Segundo referências informais que li recente, este será o ano das águas (e das emoções). Partindo desta referência, quanto mais racionalizamos, mais empurramos para baixo nossos sentimentos e emoções, e como consequência, maior a força com que eles vem à tona.

Coincidência ou não, a capa da Revista Exame desta última semana trata do Burn Out das pessoas no trabalho. Novamente a resposta natural à tentativa de suprimir emoções e sentimentos.

No Relacionamento com Clientes a realidade segue princípio similar. Se olharmos para marcas e empresas que tem um melhor relacionamento com seu público, as que se destacam são aquelas mais sensíveis e atentas à voz de seus clientes. Não somente através da tecnologia, como alertou o Márcio no artigo da semana passada mas, principalmente, na capacidade de exercer aquilo que chamo de escuta ativa.

Por outro lado, olhar o “filme da vida” e fazer as relações de causa e efeito é um exercício relativamente fácil quando as fotos estão colocadas na sequência correta.

Pegando a cidade de São Paulo como exemplo, se contarmos o número de rios e córregos que a cidade soterrou e canalizou, bem como daqueles que tiveram seu sentido invertido (como aconteceu com o Rio Pinheiros), aliados à sensível redução de absorção por metro quadrado da cidade, além é claro das mudanças climáticas globais que não se encaixam mais naquele esquema da escola primária, temos um cenário de caos urbano com um chuva que excede a ‘normalidade’.

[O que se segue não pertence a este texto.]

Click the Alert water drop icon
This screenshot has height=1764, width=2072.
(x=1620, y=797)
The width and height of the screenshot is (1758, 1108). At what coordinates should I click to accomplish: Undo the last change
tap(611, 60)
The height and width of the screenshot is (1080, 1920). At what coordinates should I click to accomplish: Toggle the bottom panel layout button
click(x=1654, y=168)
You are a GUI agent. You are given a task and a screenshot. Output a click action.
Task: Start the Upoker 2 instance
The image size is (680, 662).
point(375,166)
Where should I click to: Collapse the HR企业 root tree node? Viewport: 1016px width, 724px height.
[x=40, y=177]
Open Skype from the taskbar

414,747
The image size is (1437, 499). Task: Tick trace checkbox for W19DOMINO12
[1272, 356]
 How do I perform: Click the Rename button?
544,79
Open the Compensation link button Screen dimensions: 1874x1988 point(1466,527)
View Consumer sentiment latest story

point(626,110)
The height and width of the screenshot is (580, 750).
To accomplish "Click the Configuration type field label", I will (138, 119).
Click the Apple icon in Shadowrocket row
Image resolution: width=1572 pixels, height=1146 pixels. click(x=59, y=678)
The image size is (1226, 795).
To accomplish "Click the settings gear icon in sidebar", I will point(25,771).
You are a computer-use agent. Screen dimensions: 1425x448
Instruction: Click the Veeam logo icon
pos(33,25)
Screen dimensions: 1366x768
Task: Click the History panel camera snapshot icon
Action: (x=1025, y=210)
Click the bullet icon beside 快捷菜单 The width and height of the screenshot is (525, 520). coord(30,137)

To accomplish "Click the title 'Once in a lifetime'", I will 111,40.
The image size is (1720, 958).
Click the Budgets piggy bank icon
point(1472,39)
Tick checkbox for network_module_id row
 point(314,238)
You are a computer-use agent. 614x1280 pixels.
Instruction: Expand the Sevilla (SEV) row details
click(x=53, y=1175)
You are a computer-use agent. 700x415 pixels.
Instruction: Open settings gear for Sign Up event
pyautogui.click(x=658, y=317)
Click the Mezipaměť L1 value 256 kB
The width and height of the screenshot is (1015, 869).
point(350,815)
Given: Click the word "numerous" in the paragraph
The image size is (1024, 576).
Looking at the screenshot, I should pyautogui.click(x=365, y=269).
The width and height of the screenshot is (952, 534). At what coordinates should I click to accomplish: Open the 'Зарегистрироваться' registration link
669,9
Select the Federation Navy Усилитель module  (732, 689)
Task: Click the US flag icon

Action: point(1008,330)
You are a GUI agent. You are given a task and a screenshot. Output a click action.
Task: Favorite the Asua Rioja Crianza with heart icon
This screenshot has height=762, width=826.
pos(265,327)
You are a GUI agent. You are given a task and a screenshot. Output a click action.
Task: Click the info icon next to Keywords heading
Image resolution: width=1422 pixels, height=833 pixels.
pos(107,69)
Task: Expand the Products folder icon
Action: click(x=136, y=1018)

Para mim essa “história” das águas traz uma boa reflexão sobre as nossas próprias relações sociais, especialmente aquelas entre empresas e consumidores.

Servir é sem dúvida uma arte. Você, como empresa, pode fazer o seu melhor e ainda assim não ser o suficiente. A capacidade de harmonizar razão e emoção é o grande desafio humano.

Como empresa, será que a vontade de um crescimento sem limites não faz com que pavimentemos o cuidado e a atenção aos nossos clientes com o asfalto do resultado financeiro?

Assim como os problemas e as grandes cidades não surgem do dia para a noite, também o bom ou o mal relacionamento com clientes demora tempo para se consolidar.

Uma ação equivocada não significa que o relacionamento chegou ao fim, da mesma forma que um acerto não indica que não há mais nada a se fazer.

É preciso atentarmos não apenas para as ações diárias que realizamos com nossos clientes com foco no resultado de curto prazo, mas também para que tipo de “filme” estamos construindo junto ao nosso público.

Há um conhecido tripé empresarial que destaca: pessoas, processos e tecnologia como a base para se consolidar o restante da estrutura. Usando como base a capa da Exame acho que vale a reflexão de que uma das ‘pernas’ mais sensíveis deste tripé está “espanando”.

O terceiro da tecnologia vai muito bem, obrigado mas, da mesma forma que uma cadeira não se sustenta com uma perna só, não há solução mágica aqui.

O segundo pé desta tríade, os processos, são chave de uma boa gestão e governança, palavras que, felizmente, vem se fortalecendo no dicionário corporativo brasileiro conforme o país se internacionaliza.

A chave para mim, entretanto, ainda reside na sensibilidade de reconhecer o Porque da empresa. Para este último, assim como as “Águas de Março”, somente a sensibilidade e a abertura para bons relacionamentos com os clientes podem abrir as portas para uma renovação de qualidade.